* START RECORDS TO USE *

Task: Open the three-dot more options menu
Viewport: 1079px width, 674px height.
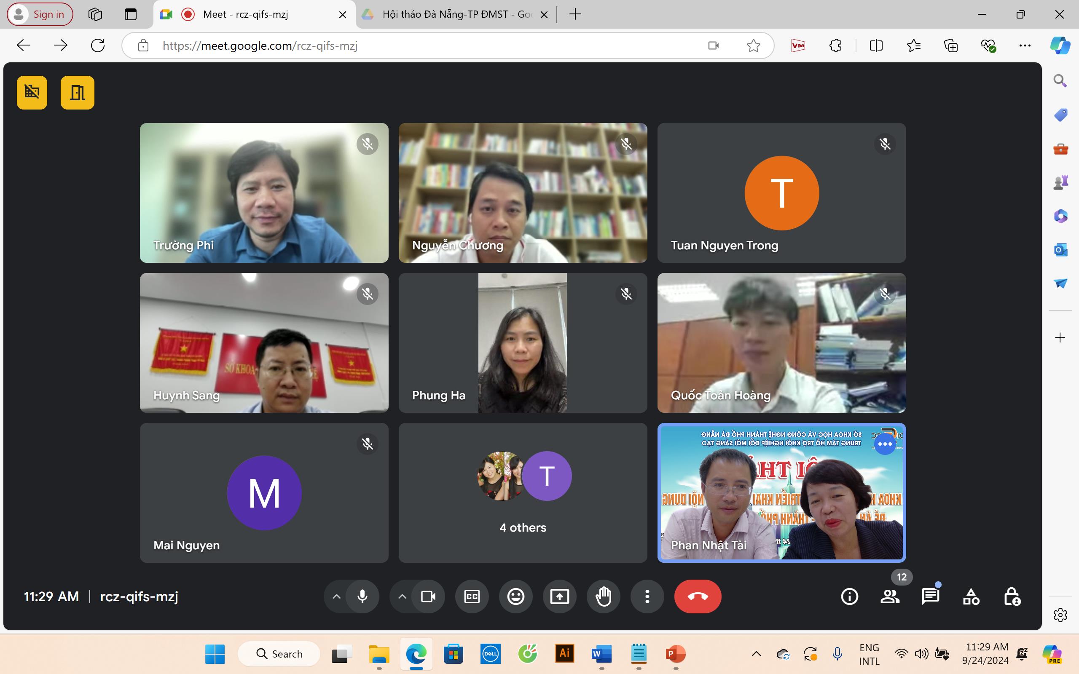Action: (647, 596)

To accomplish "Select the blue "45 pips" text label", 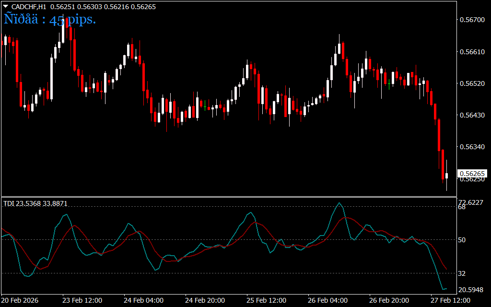I will coord(50,20).
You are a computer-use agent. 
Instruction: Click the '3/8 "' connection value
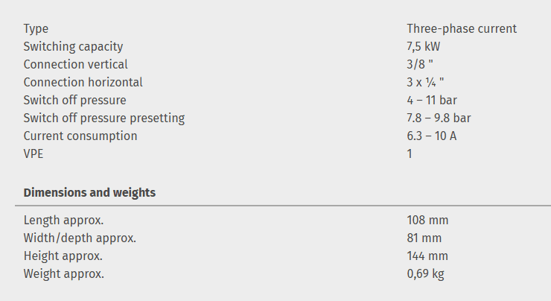(x=420, y=64)
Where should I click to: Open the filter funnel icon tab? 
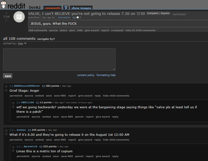[66, 8]
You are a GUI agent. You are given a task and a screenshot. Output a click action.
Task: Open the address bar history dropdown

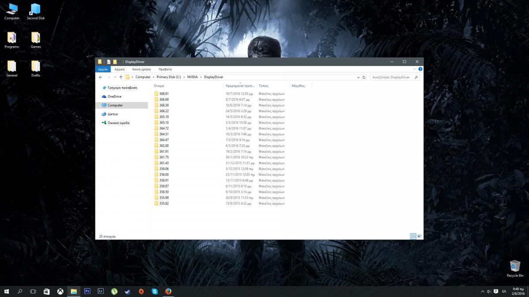coord(358,77)
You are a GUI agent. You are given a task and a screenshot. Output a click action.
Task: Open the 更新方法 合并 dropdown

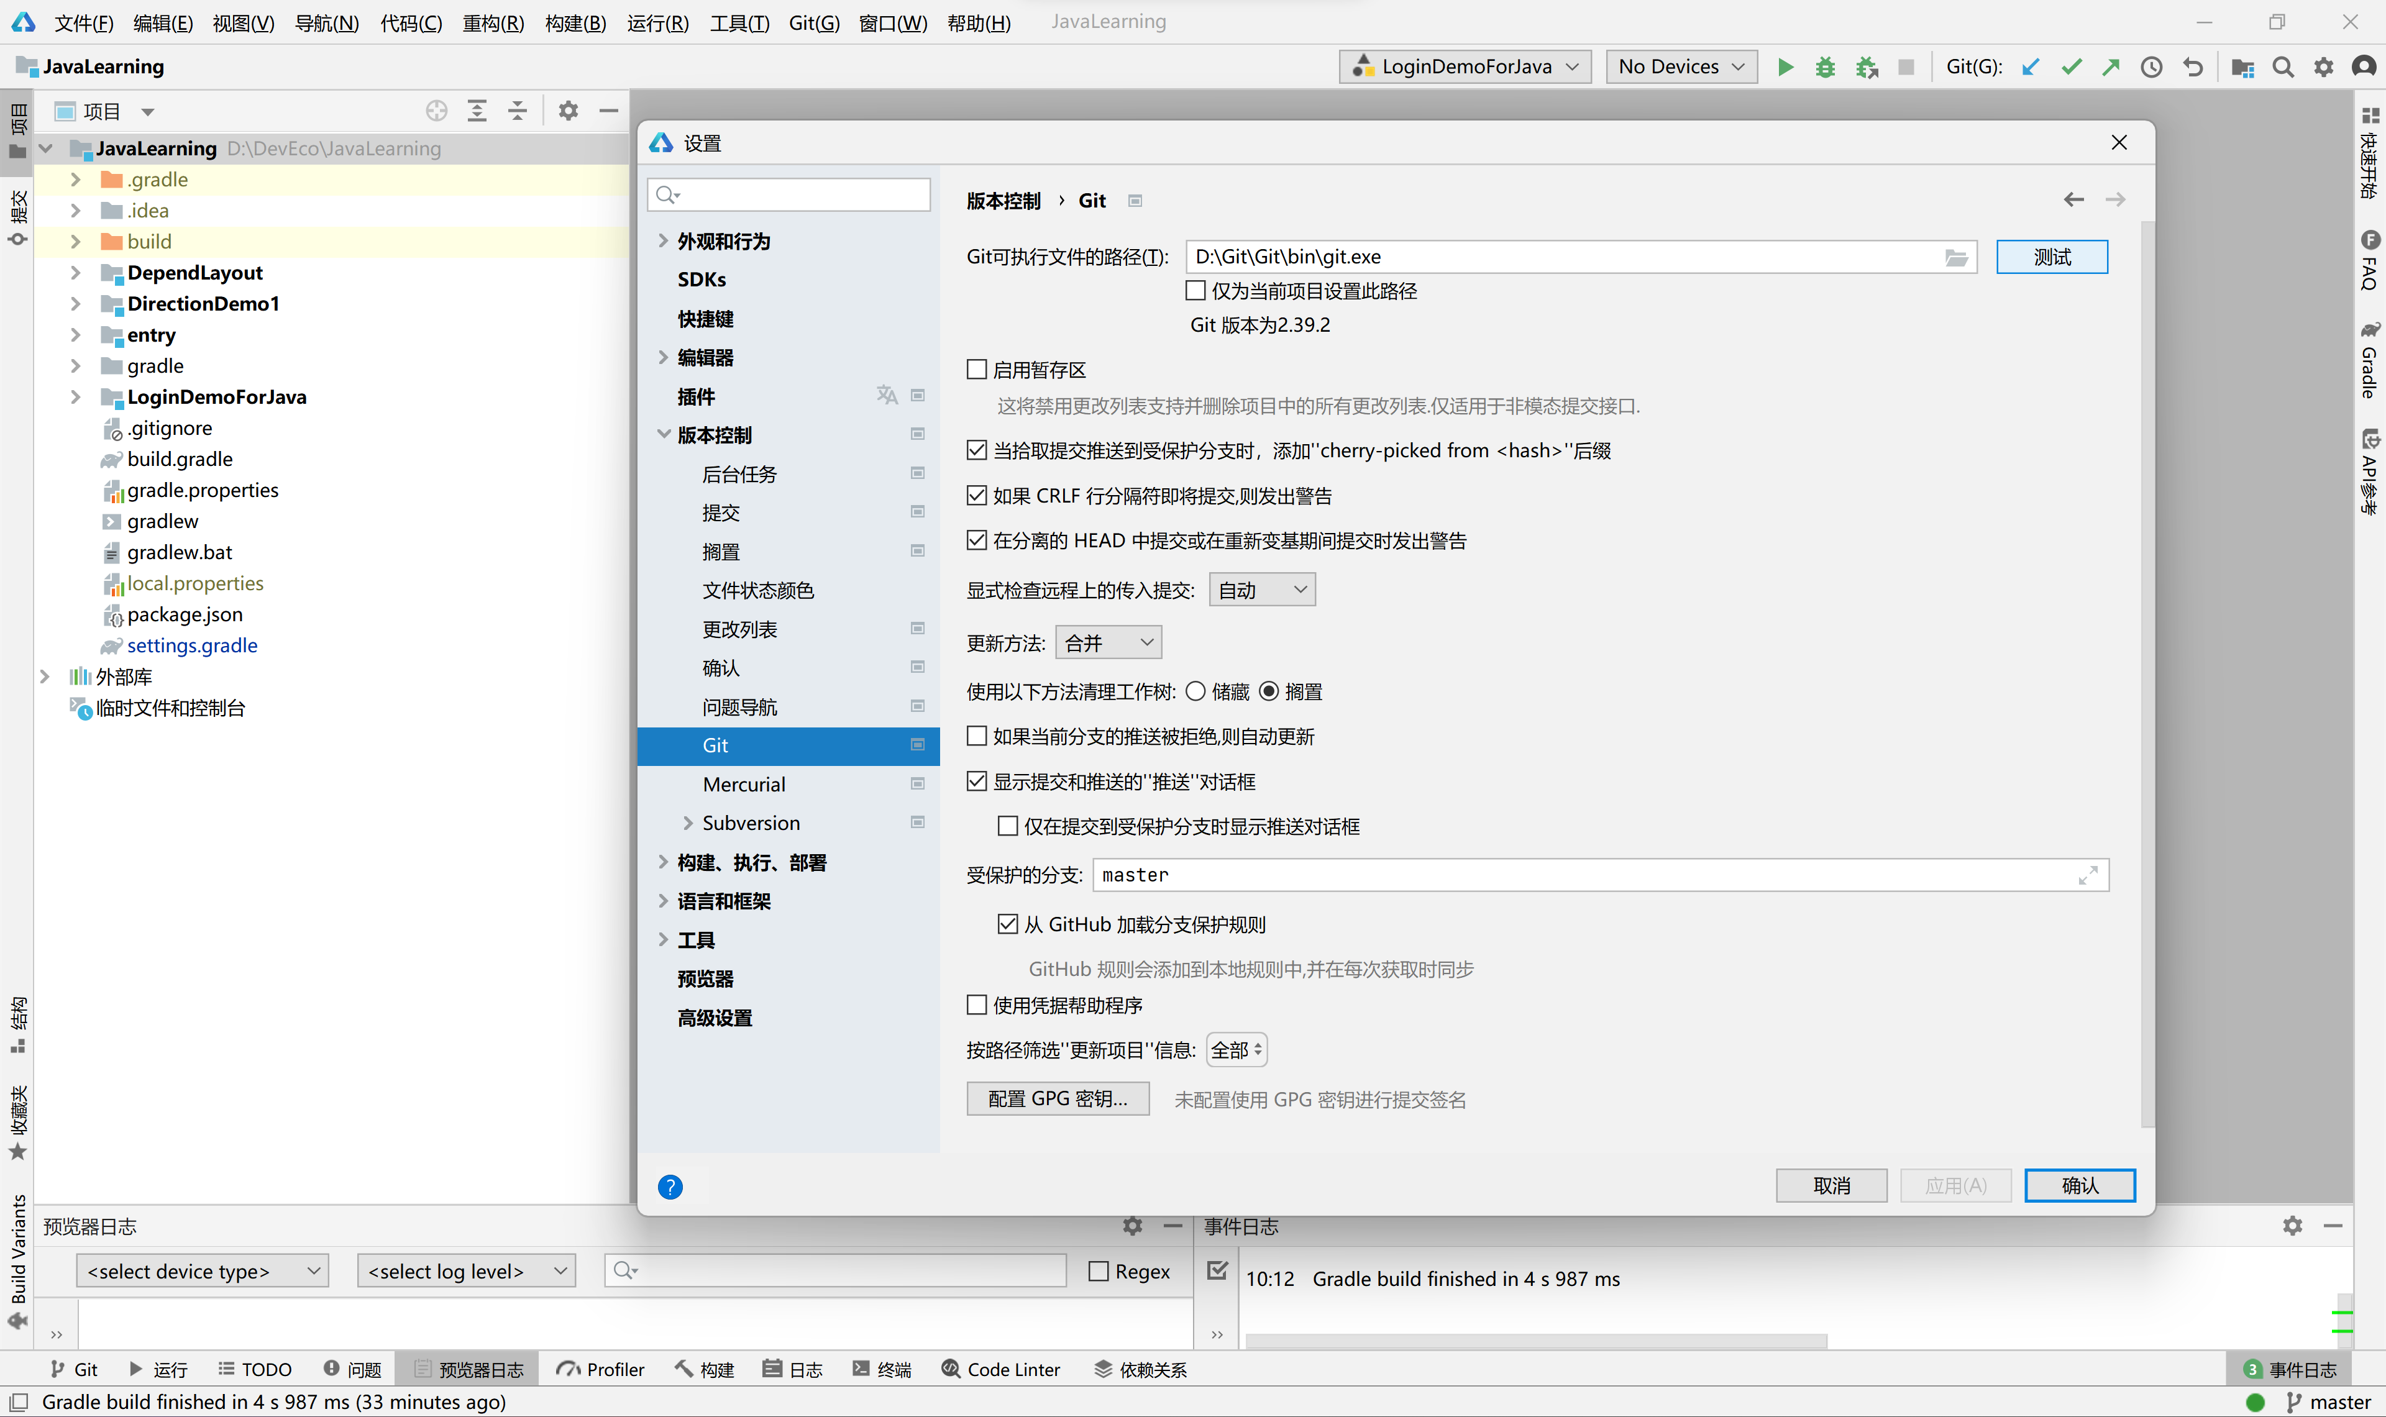[x=1109, y=643]
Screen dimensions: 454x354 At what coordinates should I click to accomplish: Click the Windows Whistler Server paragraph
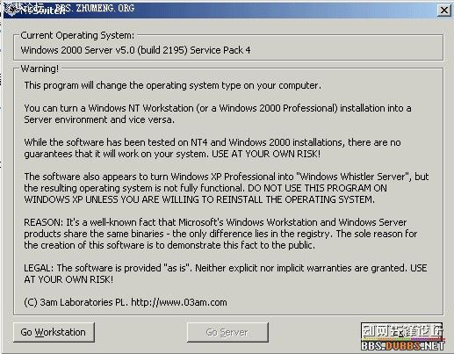coord(227,188)
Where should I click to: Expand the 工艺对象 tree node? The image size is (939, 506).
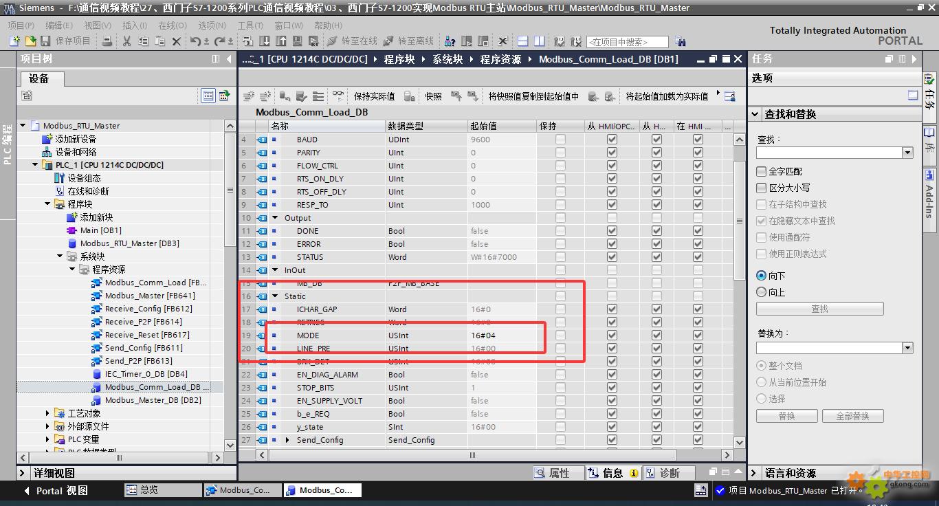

* END RECORDS TO USE *

### EXERCISE DETAILS
Substitute "menu" for "dropdown" in the material from the line with "You are a computer-use agent." to the line with "coord(358,77)", and give those lines again without the pictures, changing nothing else.

### SOLUTION FOR THIS EXERCISE
You are a computer-use agent. 
Instruction: Click the '3/8 "' connection value
(x=420, y=64)
Where should I click to: Open the filter funnel icon tab? 
[66, 8]
You are a GUI agent. You are given a task and a screenshot. Output a click action.
Task: Open the address bar history menu

coord(358,77)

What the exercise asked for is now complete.